To learn more, see Data Ownership in a Distributed System.
It is also best to ensure that each cluster defines policies, configurations, and ongoing tasks that are relevant for it.
Accesses and Certificates
The connection between Hub and Sink tasks is validated using public-key cryptography.
To access the Hub or Sink Task Studio interface:
a. Open the Databases view in the source server.
b. Select the database where the task will be active.
c. Click Tasks tab.
d. Select Ongoing Tasks
e. Click Add a database task
f. Click Replication Hub or Replication Sink.
g. Toggle desired configurations and click Add Access to view the following interface:
Certificates
Select existing access or define a new sink/hub, then click Save to create a new replication access with the certificate interface.
-
Creating Accesses
When you create or edit a Hub task, you can add it Accesses.
Each Access can be used by a Sink task to connect the Hub.
You are required to issue a certificate for each Access, that would identify Sinks that connect the Hub via this Access. -
Issuing Certificates
-
You can issue a certificate from a few sources:
- Create a new certificate in the Hub task creation page.
- Import and reuse the certificate that is already used by the server to validate client access.
- Provide a certificate from any other source.
-
You can issue a certificate from a few sources:
-
Export from Hub, Import by Sink
After using the Hub task creation page to issue the certificate, you need to export the certificate to a file.
When you create a Sink task, you are given the option to load the file and provide the Sink with the certificate it would access the hub with.
Filtered Replication
Filtered Replication allows you to choose the documents that would be replicated. Replicating only a selected part of your database can be useful in numerous cases, e.g. -
-
To keep documents confidentiality
When an organization whose main database serves multiple departments, facilities or branches use Filtered Replication to keep documents confidentiality.
The central database of a healthcare network, for example, can protect patients' privacy by updating each clinic's database instance only with records of patients treated by this clinic. -
As an additional security measure
A central database that an array of traffic enforcement cameras replicate speed tickets to, for example, can use Filtered Replication to restrict each camera's replication to just tickets generated by this camera.
This will prevent a potential hacker from replicating a stolen camera's speed tickets as if they were collected by another camera (e.g. to overrun a ticket collected by any chosen camera, with a blank one).
To access the Hub or Sink Task Studio interface:
a. Open the Databases view in the source server.
b. Select the database where the task will be active.
c. Click Tasks tab.
d. Select Ongoing Tasks
e. Click Add a database task
f. Click Replication Hub or Replication Sink.
g.

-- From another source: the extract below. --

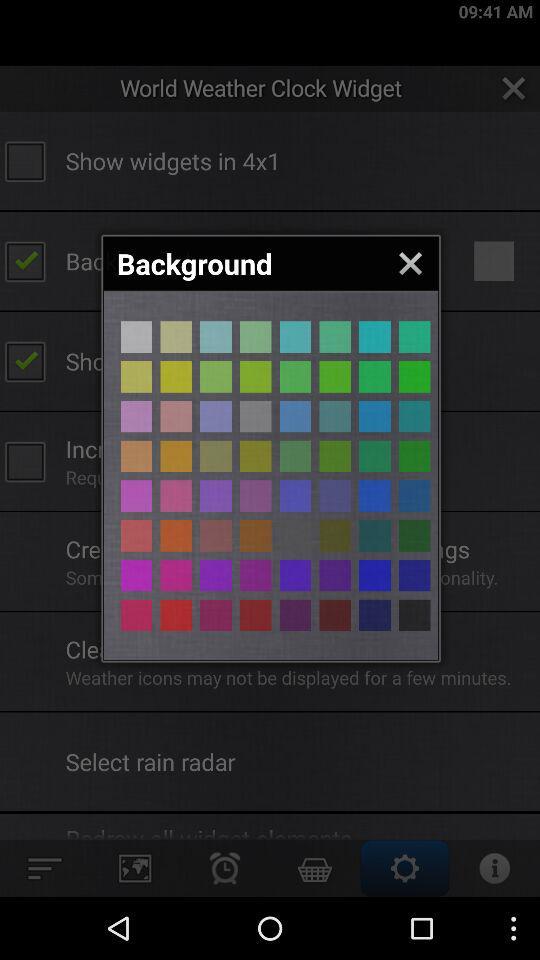  What do you see at coordinates (294, 337) in the screenshot?
I see `choose that color` at bounding box center [294, 337].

Toggle desired configurations and click Add Access to view the following interface:
Filtered Replication
Select existing access or define a new sink/hub, then click Save to create a new replication access where filtration is defined.
- Both the Hub and the Sink can filter data
Only documents matching the filters defined by both will be replicated. - Documents are selected by path
Paths can include wildcards (companies/*
) and exact document IDs (companies/88-A
). - Read and Write filtering
You can further increase filtering resolution, by defining separate lists of allowed paths for incoming and outgoing documents.
What does the replication include?
Documents are replicated along with all their properties, including Time Series, counters, attachments and revisions.